***** DATA RECORDS
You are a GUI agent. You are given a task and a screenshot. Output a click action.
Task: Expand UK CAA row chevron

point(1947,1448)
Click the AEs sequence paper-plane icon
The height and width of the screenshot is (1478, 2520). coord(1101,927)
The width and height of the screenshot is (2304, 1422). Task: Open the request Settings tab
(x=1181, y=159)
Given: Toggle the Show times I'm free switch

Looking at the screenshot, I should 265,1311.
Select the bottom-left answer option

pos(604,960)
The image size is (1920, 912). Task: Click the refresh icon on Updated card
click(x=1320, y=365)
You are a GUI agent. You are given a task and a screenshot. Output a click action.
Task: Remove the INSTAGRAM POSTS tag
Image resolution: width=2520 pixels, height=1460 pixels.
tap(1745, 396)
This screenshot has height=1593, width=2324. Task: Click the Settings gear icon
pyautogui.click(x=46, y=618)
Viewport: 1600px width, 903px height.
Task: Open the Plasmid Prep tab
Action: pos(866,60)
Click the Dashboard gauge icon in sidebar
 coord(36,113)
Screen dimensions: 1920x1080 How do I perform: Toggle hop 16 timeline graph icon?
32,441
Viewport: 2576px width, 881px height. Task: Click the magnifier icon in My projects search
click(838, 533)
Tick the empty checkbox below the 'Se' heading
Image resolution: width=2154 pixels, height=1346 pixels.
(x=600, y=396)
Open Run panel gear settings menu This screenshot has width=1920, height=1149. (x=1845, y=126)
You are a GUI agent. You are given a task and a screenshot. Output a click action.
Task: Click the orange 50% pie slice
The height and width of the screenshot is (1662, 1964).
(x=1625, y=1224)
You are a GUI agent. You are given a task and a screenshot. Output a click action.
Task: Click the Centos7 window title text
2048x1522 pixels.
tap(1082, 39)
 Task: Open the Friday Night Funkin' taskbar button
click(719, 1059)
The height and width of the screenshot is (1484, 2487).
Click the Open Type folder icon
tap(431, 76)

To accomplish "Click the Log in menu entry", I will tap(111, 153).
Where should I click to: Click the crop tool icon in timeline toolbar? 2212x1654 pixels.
**********
## TASK ITEM:
Each record must be repeated exactly as it is.

## RESPONSE:
You are a GUI agent. You are given a task and a screenshot. Output a click action.
Task: Expand UK CAA row chevron

point(1947,1448)
Click the AEs sequence paper-plane icon
The height and width of the screenshot is (1478, 2520). coord(1101,927)
The width and height of the screenshot is (2304, 1422). Task: Open the request Settings tab
(x=1181, y=159)
Given: Toggle the Show times I'm free switch

Looking at the screenshot, I should 265,1311.
Select the bottom-left answer option

pos(604,960)
The image size is (1920, 912). Task: Click the refresh icon on Updated card
click(x=1320, y=365)
You are a GUI agent. You are given a task and a screenshot. Output a click action.
Task: Remove the INSTAGRAM POSTS tag
Image resolution: width=2520 pixels, height=1460 pixels.
tap(1745, 396)
This screenshot has height=1593, width=2324. Task: Click the Settings gear icon
pyautogui.click(x=46, y=618)
Viewport: 1600px width, 903px height.
Task: Open the Plasmid Prep tab
Action: pos(866,60)
Click the Dashboard gauge icon in sidebar
 coord(36,113)
Screen dimensions: 1920x1080 How do I perform: Toggle hop 16 timeline graph icon?
32,441
Viewport: 2576px width, 881px height. Task: Click the magnifier icon in My projects search
click(838, 533)
Tick the empty checkbox below the 'Se' heading
Image resolution: width=2154 pixels, height=1346 pixels.
(x=600, y=396)
Open Run panel gear settings menu This screenshot has width=1920, height=1149. (x=1845, y=126)
You are a GUI agent. You are given a task and a screenshot. Output a click action.
Task: Click the orange 50% pie slice
The height and width of the screenshot is (1662, 1964).
(x=1625, y=1224)
You are a GUI agent. You are given a task and a screenshot. Output a click action.
Task: Click the Centos7 window title text
2048x1522 pixels.
tap(1082, 39)
 Task: Open the Friday Night Funkin' taskbar button
click(719, 1059)
The height and width of the screenshot is (1484, 2487).
Click the Open Type folder icon
tap(431, 76)

To accomplish "Click the Log in menu entry", I will tap(111, 153).
Where should I click to: Click the crop tool icon in timeline toolbar? 2212x1654 pixels.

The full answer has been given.